The biggest threat to Windows is that users are getting more and more done on their phones, but there is no denying a large screen and comfortable keyboard is a luxury no smartphone can offer, meaning many tasks are best completed on your PC, if only the barriers to switching between your phone and computer could be erased.
At Build 2018 Microsoft went quite far along the way to making that happen, by announcing that Timeline was coming to iOS and Android. The major new Windows 10 UI feature will now form the glue that ties together your phone and PC, and pulls you further into Microsoft’s ecosystem, be it on Windows 10 or on iOS and Android.
The beauty of Timeline is that it is completely passive – unlike Continue on your PC your actions are automatically shared to a common, well, timeline, meaning you can easily hop from task to task between devices without having to think about it. And the fact that the sharing is bi-directional massively increases the value of the feature. Because Microsoft’s mobile apps will contribute to Timeline users will have a greater incentive to use them there, and Microsoft will likely also prompt users to install the mobile apps which correspond to the Windows 10 versions being displayed in their Timeline.
The key to the likely success of Timeline is that only Microsoft has all the parts on both desktop but also mobile to enable a cohesive and attractive experience with best of class applications to make Timeline worthwhile for users.
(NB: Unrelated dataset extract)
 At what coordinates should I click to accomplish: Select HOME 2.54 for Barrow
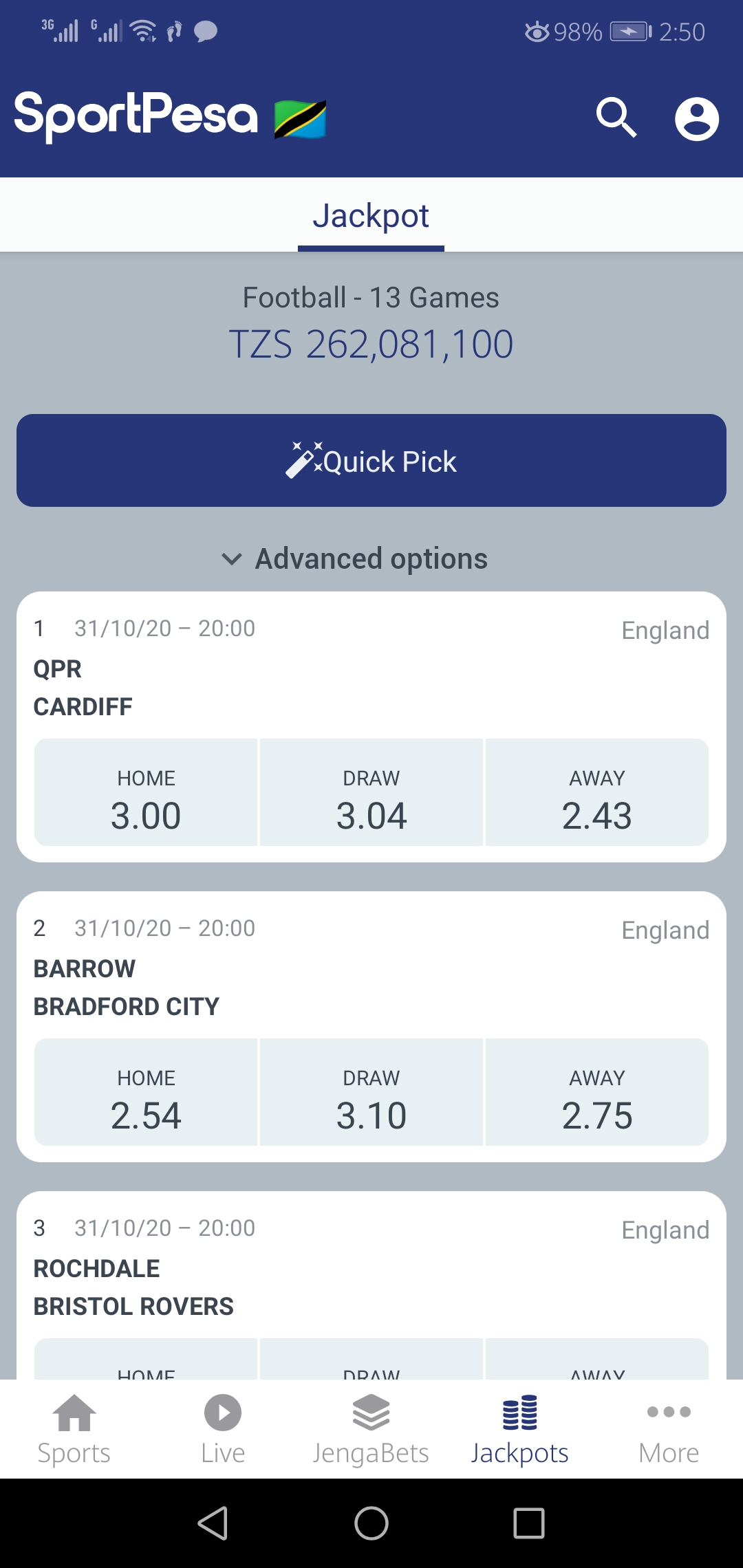146,1093
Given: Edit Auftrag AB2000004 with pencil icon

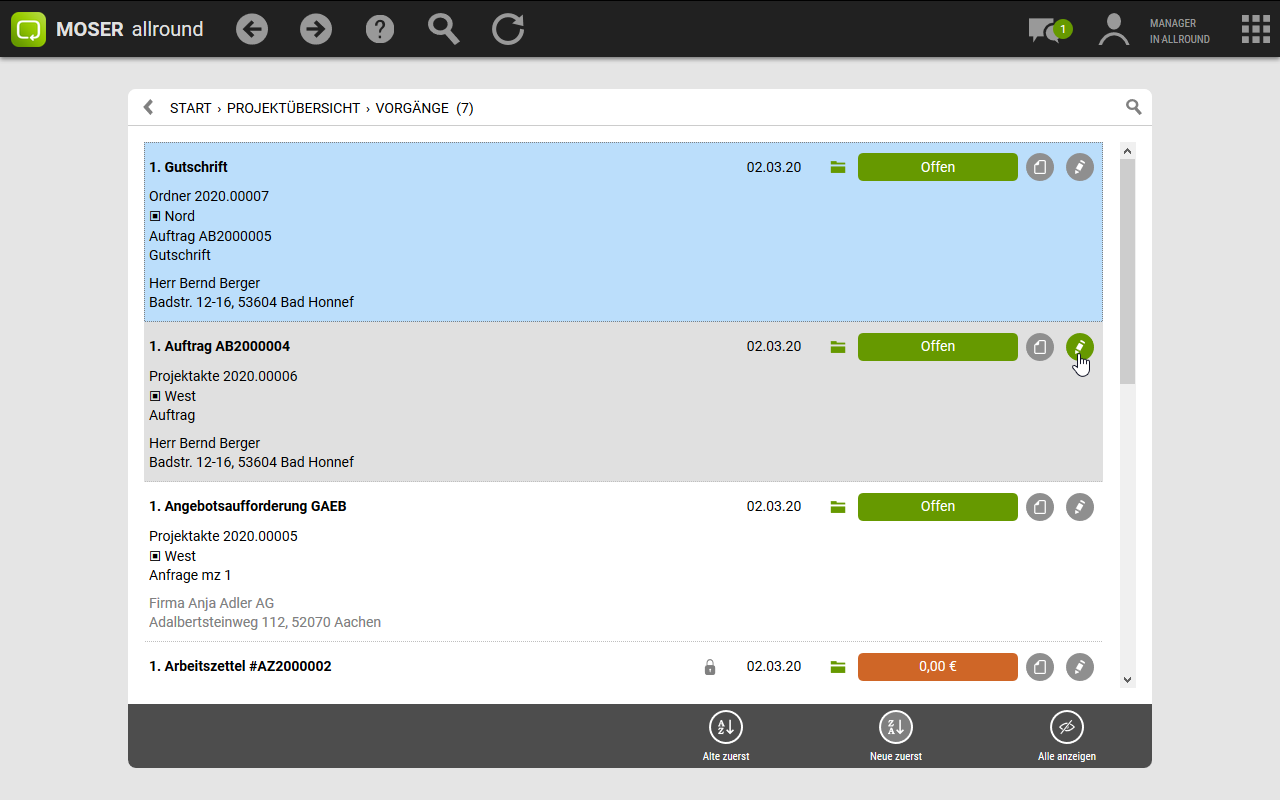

Microsoft’s Your Phone is also an important element of their strategy, and besides giving desktop users less reason to pick up their phone, may also address the lack of apps on the desktop by letting users remote into their phone while it remains safely on its charger.
Microsoft made a large number of announcements at Build, but most of them will not be touching us directly. I suspect however Timeline and Your Phone will soon become fast favourites and will be key to cementing Microsoft’s floating platform, which is now much bigger than just Windows and is rapidly becoming larger than the sum of its parts.